[Stored data entries]

--

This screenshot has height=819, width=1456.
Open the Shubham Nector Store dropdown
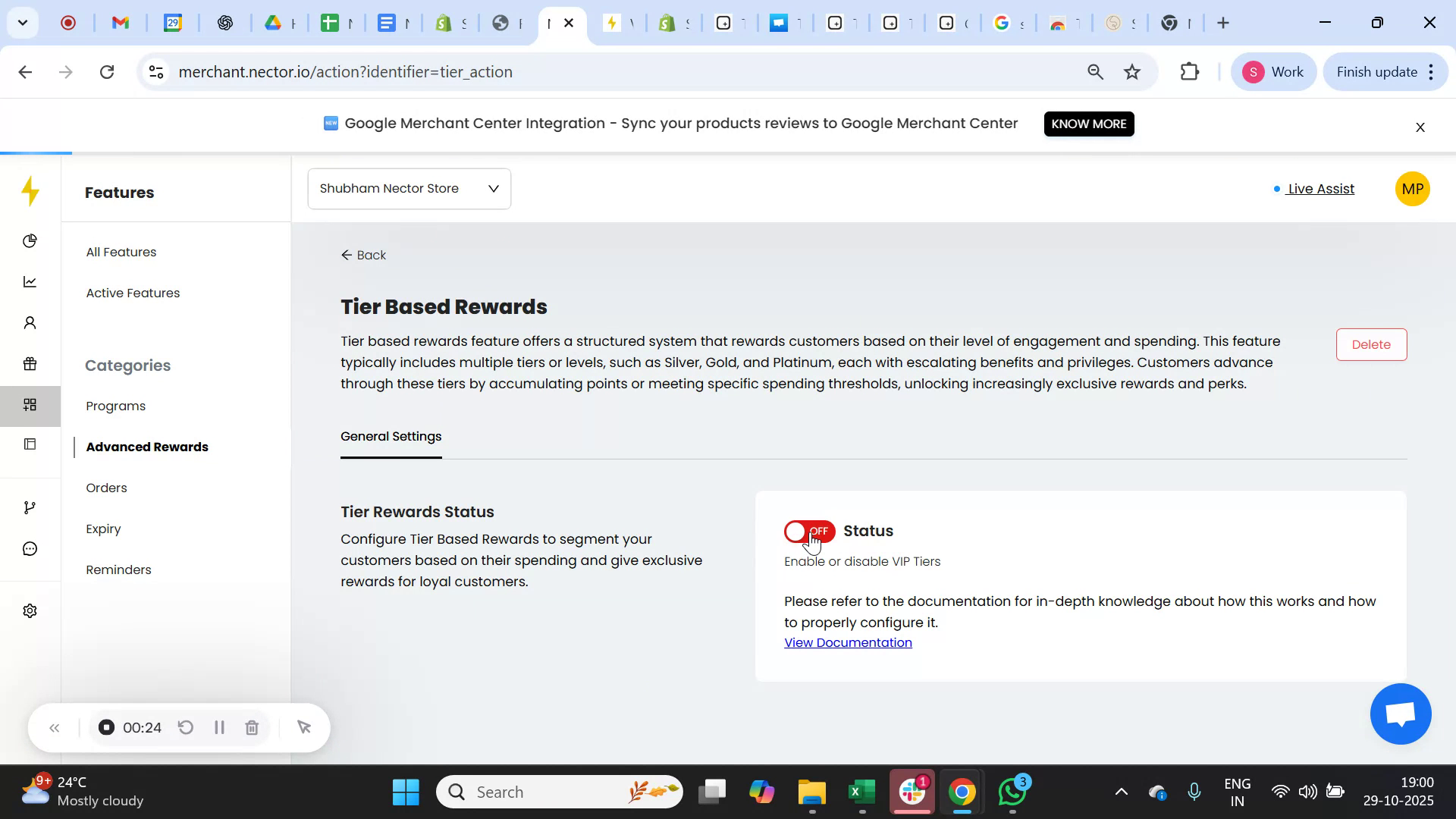click(x=409, y=188)
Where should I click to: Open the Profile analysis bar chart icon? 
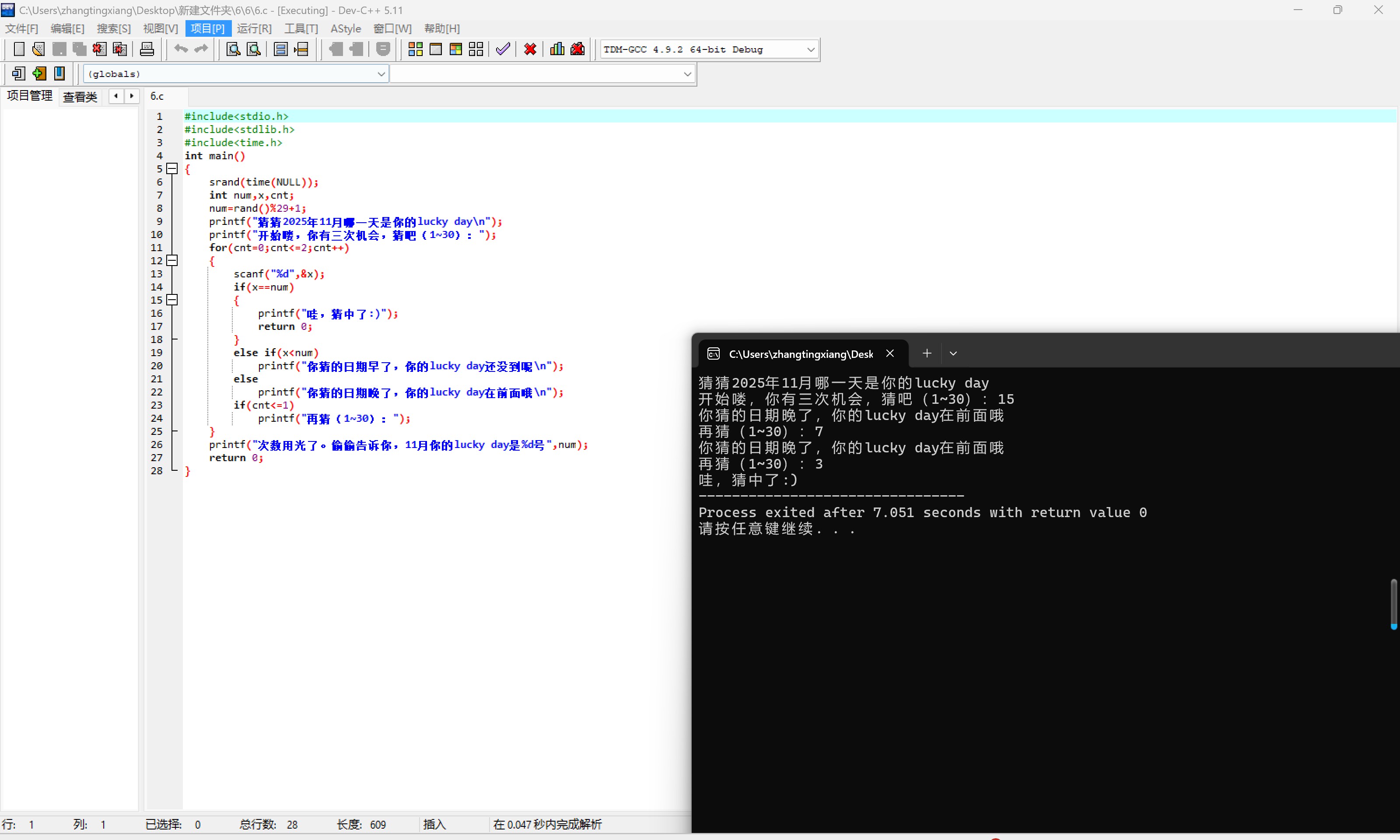pyautogui.click(x=557, y=49)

--

◆ **WORK TO BE COMPLETED**
Skip the pictures and print exactly the lines from the one containing "Open the Shubham Nector Store dropdown" through the end of the records above.

◆ **EXPECTED OUTPUT**
Open the Shubham Nector Store dropdown
click(x=409, y=188)
Where should I click to: Open the Profile analysis bar chart icon? 
pyautogui.click(x=557, y=49)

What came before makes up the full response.